Documenting Progress Systems

The author maintains a simple journaling system answering five questions every few months:

  • Where am I right now?
  • What are my wins from the past 90 days?
  • What are my desired wins for the next 90 days?
  • Where will I be in 12 months?
  • Where will I be in 3 years?

This creates snapshots that make progress visible when reviewed later. Don Bradley reported that enumerating daily wins created an "upward spiral" in self-efficacy, making him feel unstoppable.

The Power of Specificity

Vague assessments like "things are pretty good" don't ground us in reality. Specific measurements ("this project earned ten times more than last year") provide concrete evidence of progress. The author models this by listing specific gains across different timeframes—from decade-long transformations to recent 90-day achievements—demonstrating how backward measurement builds confidence and momentum.

Reflection and the Joy of Being Wrong

Josh Waitzkin’s practice of asking himself every 90 days, “What did I believe 3 months ago that I no longer believe today?” serves as a powerful tool for continuous growth. By journaling on this question, he aims to be “less wrong” over time, embodying the GAIN mindset. Similarly, Adam Grant’s exploration of “the joy of being wrong” highlights how embracing intellectual humility fuels learning. In a conversation with Daniel Kahneman, Grant noted Kahneman’s willingness to update his views, even on his own seminal work Thinking, Fast and Slow. Kahneman’s response—expressing delight in learning and evolution—showcases how measuring backward isn’t about perfection, but progress.

> [Dataset content]
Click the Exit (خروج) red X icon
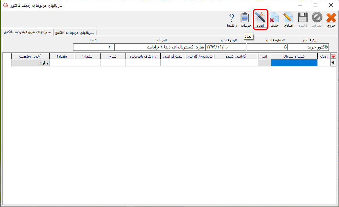(x=331, y=18)
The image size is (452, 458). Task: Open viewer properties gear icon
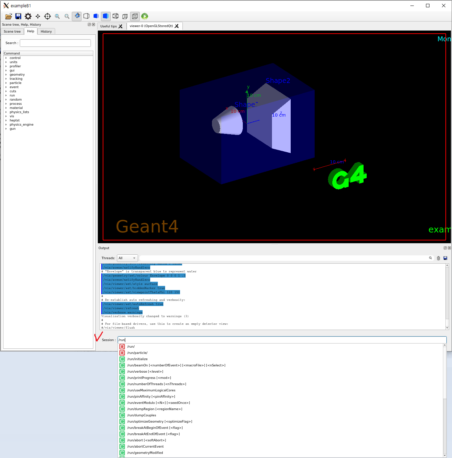[28, 16]
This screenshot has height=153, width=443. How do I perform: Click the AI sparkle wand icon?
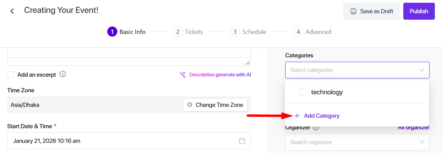[182, 75]
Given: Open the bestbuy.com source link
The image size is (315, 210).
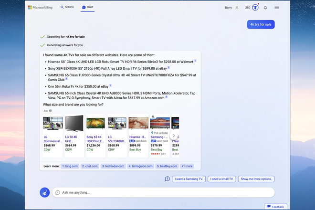Looking at the screenshot, I should (x=167, y=166).
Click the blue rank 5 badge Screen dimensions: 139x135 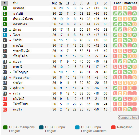[5, 30]
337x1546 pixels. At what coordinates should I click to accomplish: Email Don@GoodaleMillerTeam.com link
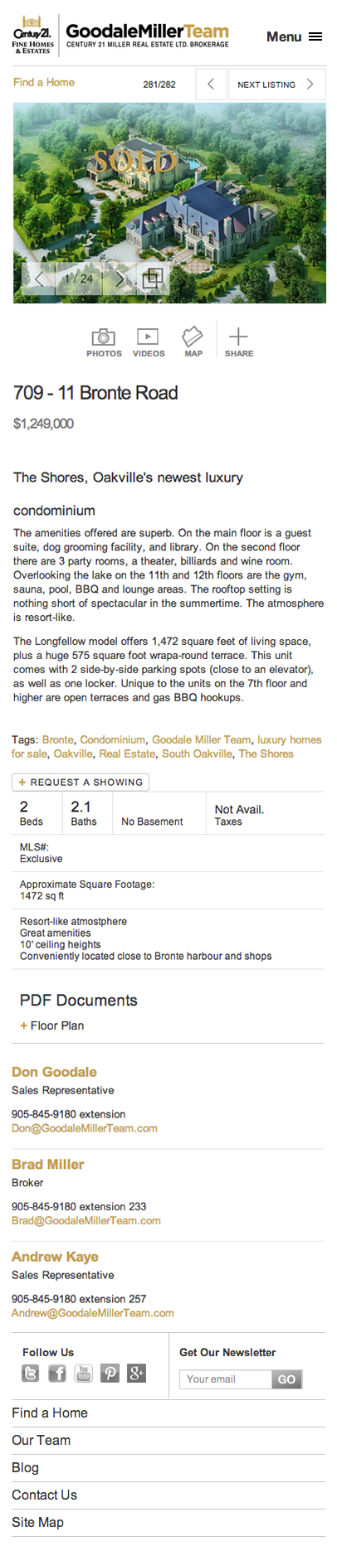[85, 1128]
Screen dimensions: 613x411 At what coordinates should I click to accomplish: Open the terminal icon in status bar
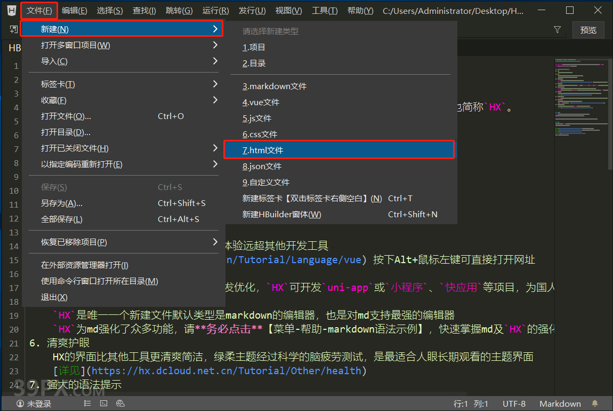pos(103,404)
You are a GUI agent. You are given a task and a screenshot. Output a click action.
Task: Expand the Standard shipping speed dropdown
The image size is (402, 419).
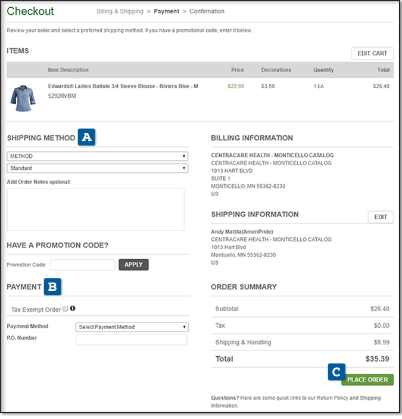97,168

> [Check your understanding]
a – Summarize the excerpt on documenting progress in two sentences.
b – Please quote the stretch of the excerpt on documenting progress from "This creates snapshots" through "confidence and momentum.".

> [List of solutions]
a – The excerpt describes a journaling system that answers five questions every few months to create snapshots that make progress visible later, and it argues that specific measurements, unlike vague assessments, provide concrete evidence of progress. It also presents Josh Waitzkin's 90-day question about what he no longer believes and Adam Grant's idea of "the joy of being wrong," illustrated by Daniel Kahneman's willingness to update his views, as showing that measuring backward is about progress rather than perfection.

b –
This creates snapshots that make progress visible when reviewed later. Don Bradley reported that enumerating daily wins created an "upward spiral" in self-efficacy, making him feel unstoppable.

The Power of Specificity

Vague assessments like "things are pretty good" don't ground us in reality. Specific measurements ("this project earned ten times more than last year") provide concrete evidence of progress. The author models this by listing specific gains across different timeframes—from decade-long transformations to recent 90-day achievements—demonstrating how backward measurement builds confidence and momentum.